▸ **Extract to read**
○ ○ ○

Personal information
- Born: October 7, 1989 (age 36) Miami, Florida, U.S.
- Listed height: 6 ft 5 in (1.96 m)
- Listed weight: 219 lb (99 kg)

Career information
- High school: Miami Northwestern Senior
- College: Miami (FL)
- NFL draft: 2012: 6th round, 198th overall pick

Career history
- Baltimore Ravens (2012); Buffalo Bills (2013)*; Tampa Bay Buccaneers (2013–2014)*; Miami Dolphins (2014)*; Jacksonville Jaguars (2014); Miami Dolphins (2015)*; Hamilton Tiger-Cats (2016)*; Saskatchewan Roughriders (2016)*;
- * Offseason and/or practice squad member only

Awards and highlights
- Super Bowl champion (XLVII);
- Stats at Pro Football Reference

= Tommy Streeter =

American football player (born 1989)

Tommy Streeter, Jr. (born October 7, 1989) is an American former professional football wide receiver. He played college football at the University of Miami and was selected by the Baltimore Ravens in the sixth round of the 2012 NFL draft, with whom he won Super Bowl XLVII.

==College career==
As a junior, Streeter led the Miami Hurricanes in receptions with 46, 811 receiving yards, and eight touchdowns. On December 5, 2011, he announced that he would forgo his senior season and enter the 2012 NFL draft.

==Professional career==

Pre-draft measurables
| Height | Weight | Arm length | Hand span | 40-yard dash | 10-yard split | 20-yard split | 20-yard shuttle | Three-cone drill | Vertical jump | Broad jump | Bench press |
| 6 ft 4+7⁄8 in (1.95 m) | 219 lb (99 kg) | 34+3⁄4 in (0.88 m) | 9+1⁄2 in (0.24 m) | 4.40 s | 1.55 s | 2.62 s | 4.36 s | 7.08 s | 33.0 in (0.84 m) | 10 ft 5 in (3.18 m) | 17 reps |
All values from NFL Combine/Pro Day

===Baltimore Ravens===
Streeter was selected to the Baltimore Ravens in the sixth round, 198th overall, of the 2012 NFL draft. On August 31, 2012, he was placed on Injured Reserve because of a foot injury.

On August 25, 2013, he was waived by the Ravens.

===Tampa Bay Buccaneers===
On September 1, 2013, he signed with the Tampa Bay Buccaneers as a member of their practice squad. The Buccaneers released Streeter on August 24, 2014.

===Miami Dolphins (first stint)===
On August 31, 2014, he signed with the Miami Dolphins as a member of their practice squad. He was released on September 23, 2014, to make room for Marcus Thigpen.

===Jacksonville Jaguars===
On September 29, 2014, he signed to the Jacksonville Jaguars practice squad. On November 29, 2014, he was promoted to their active roster after waiving wide receiver Mike Brown.

=== Miami Dolphins (second stint) ===
On June 8, 2015, he signed with the Dolphins. However, after being put on injured reserve, he was waived on August 15, 2015.

=== Hamilton Tiger-Cats ===
On August 25, 2016, Streeter signed with the Hamilton Tiger-Cats of the Canadian Football League (CFL).

=== Saskatchewan Roughriders ===
Streeter was part of a four-player trade in October 2016 which saw him traded to the Saskatchewan Roughriders.

○ ○ ○

▸ **What you have to do**
Do these statements agree with the article on Tommy Streeter? (a) As a junior, he led the Miami Hurricanes in receptions. (b) The Buccaneers released him on September 1, 2013. (c) The Ravens placed him on Injured Reserve because of a knee injury. For each, answer yes or no and quote the deciding words of the article. The entries are not needed for this.

○ ○ ○

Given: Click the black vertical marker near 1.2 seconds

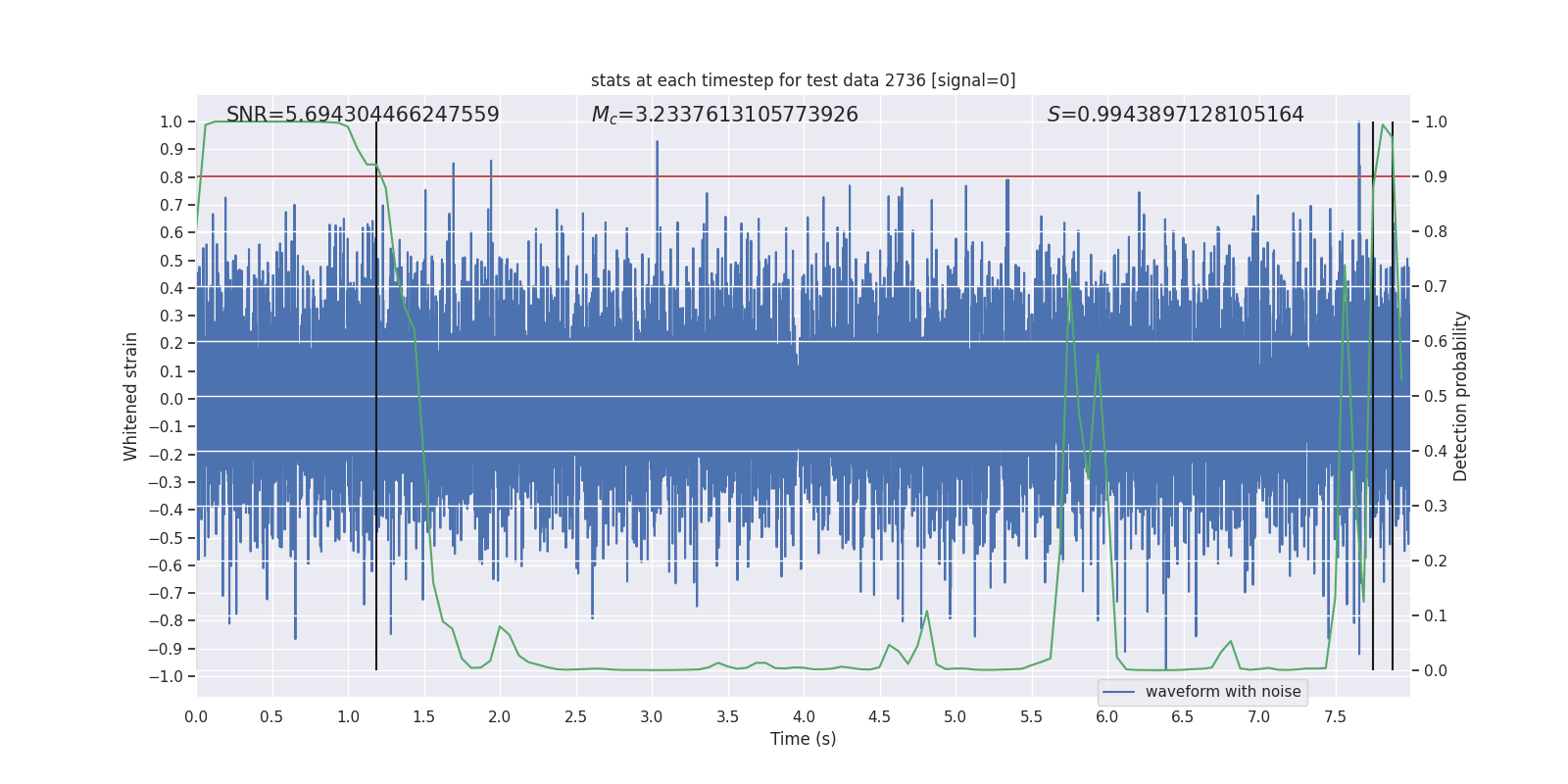Looking at the screenshot, I should tap(376, 396).
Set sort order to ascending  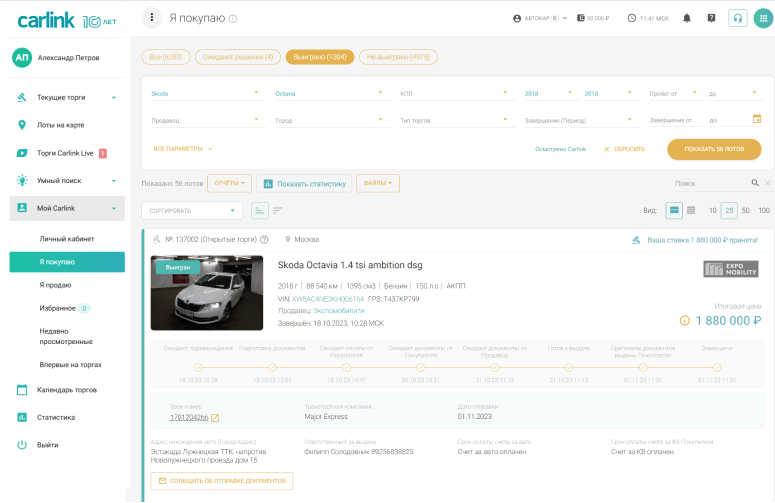[x=260, y=210]
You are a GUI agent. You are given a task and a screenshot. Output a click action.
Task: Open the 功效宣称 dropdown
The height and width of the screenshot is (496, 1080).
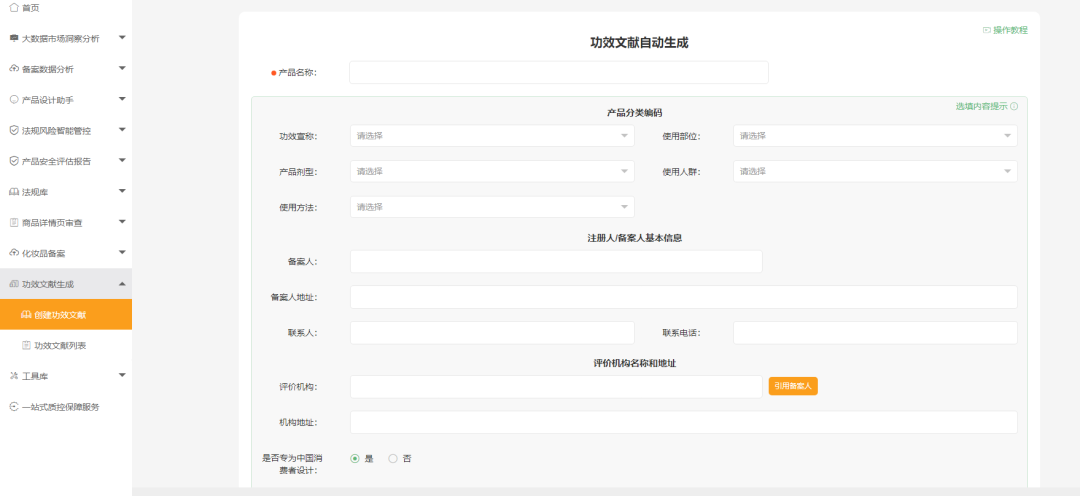click(492, 136)
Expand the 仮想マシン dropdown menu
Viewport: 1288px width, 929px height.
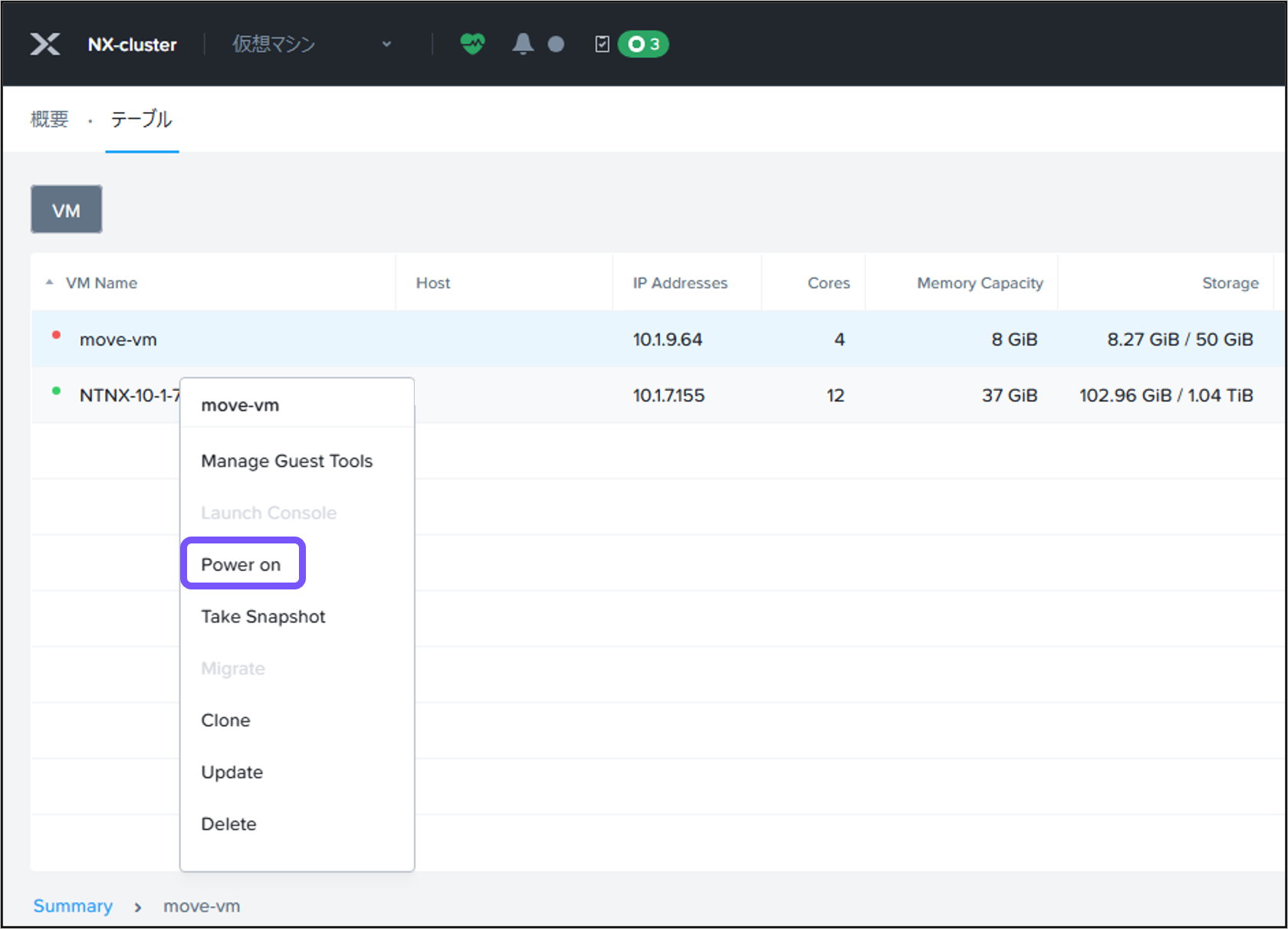coord(386,44)
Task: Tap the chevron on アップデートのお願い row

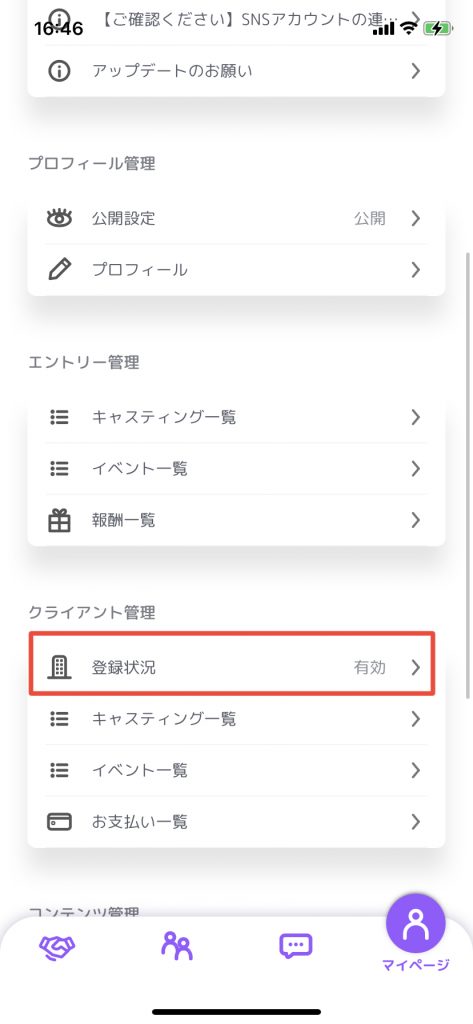Action: 416,71
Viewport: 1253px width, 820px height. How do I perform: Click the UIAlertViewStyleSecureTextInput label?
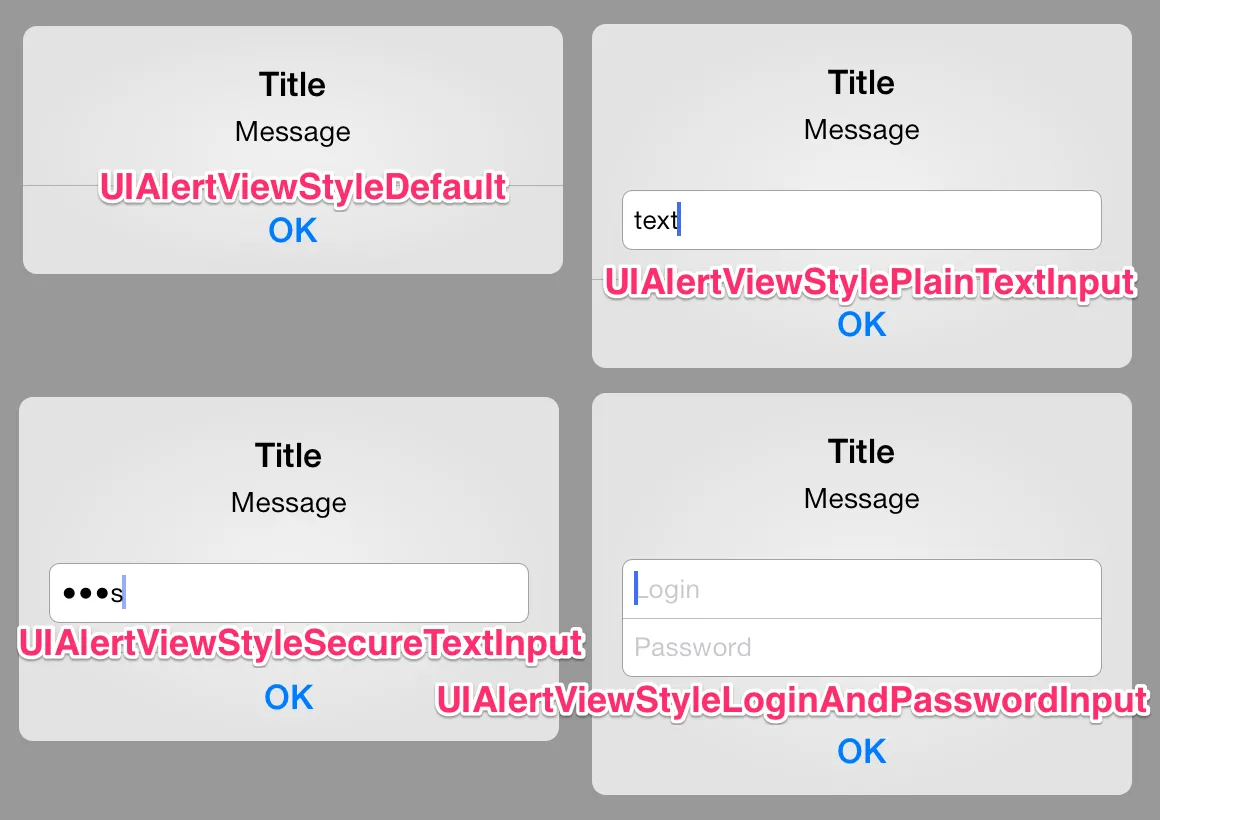pos(301,643)
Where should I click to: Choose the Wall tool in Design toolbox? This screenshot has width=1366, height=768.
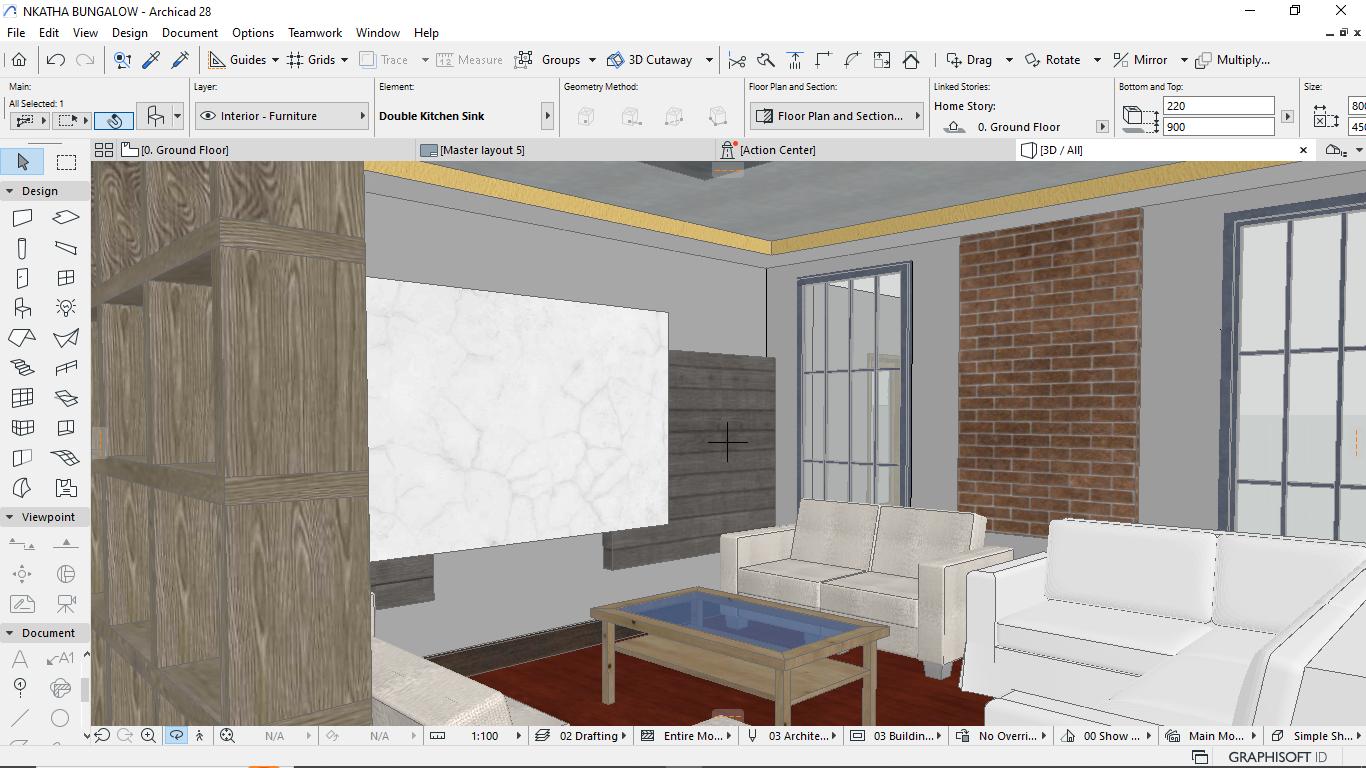click(22, 218)
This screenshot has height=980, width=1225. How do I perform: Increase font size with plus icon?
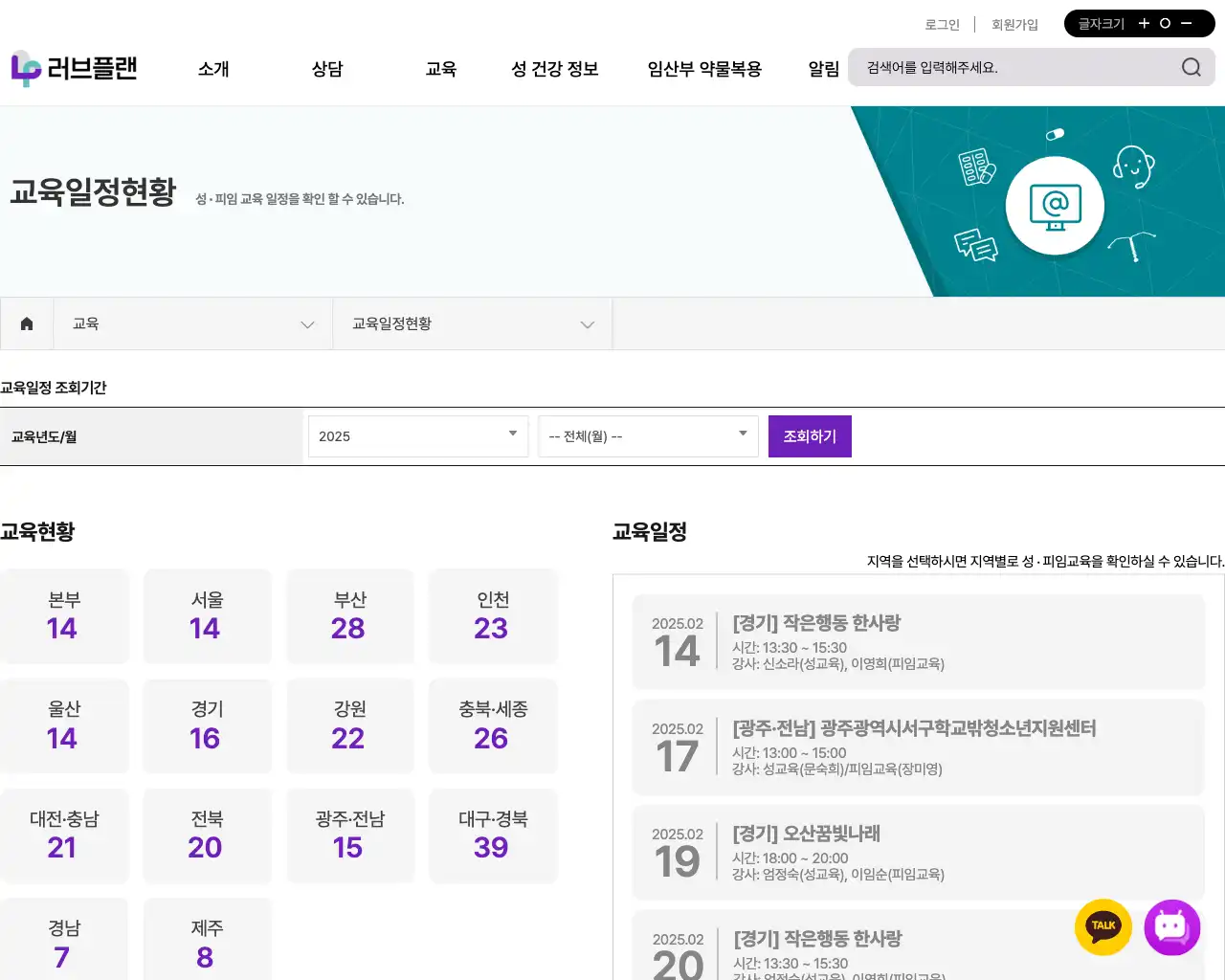click(x=1144, y=24)
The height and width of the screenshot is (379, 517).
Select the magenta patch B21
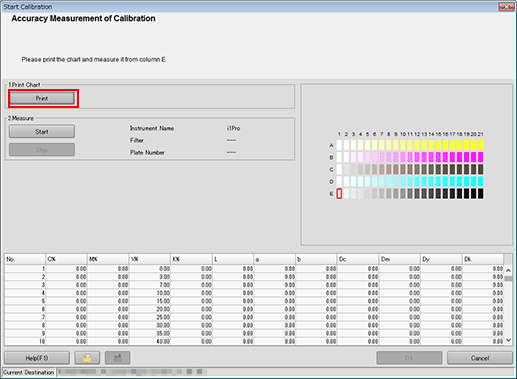coord(480,157)
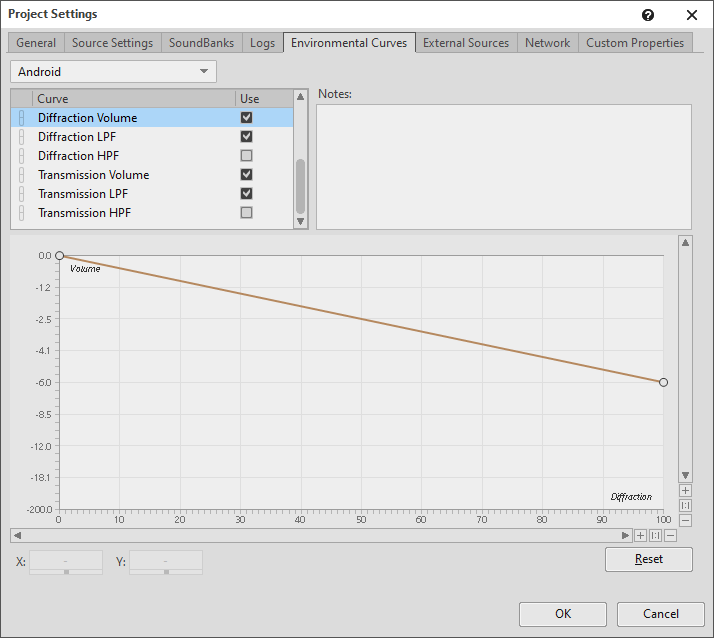
Task: Click the horizontal zoom in plus button
Action: point(641,535)
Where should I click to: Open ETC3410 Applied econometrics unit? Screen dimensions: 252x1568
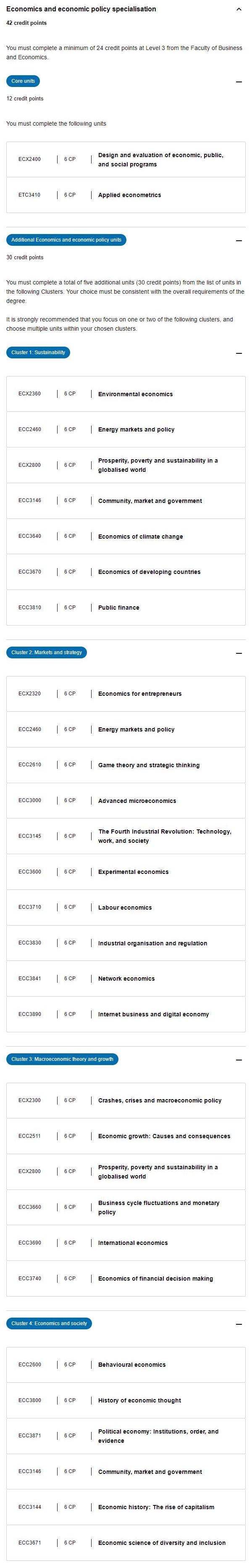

○ ○ ○

▸ **Answer for this exercise**
(a) Yes: "As a junior, Streeter led the Miami Hurricanes in receptions"
(b) No: "The Buccaneers released Streeter on August 24, 2014."
(c) No: "he was placed on Injured Reserve because of a foot injury"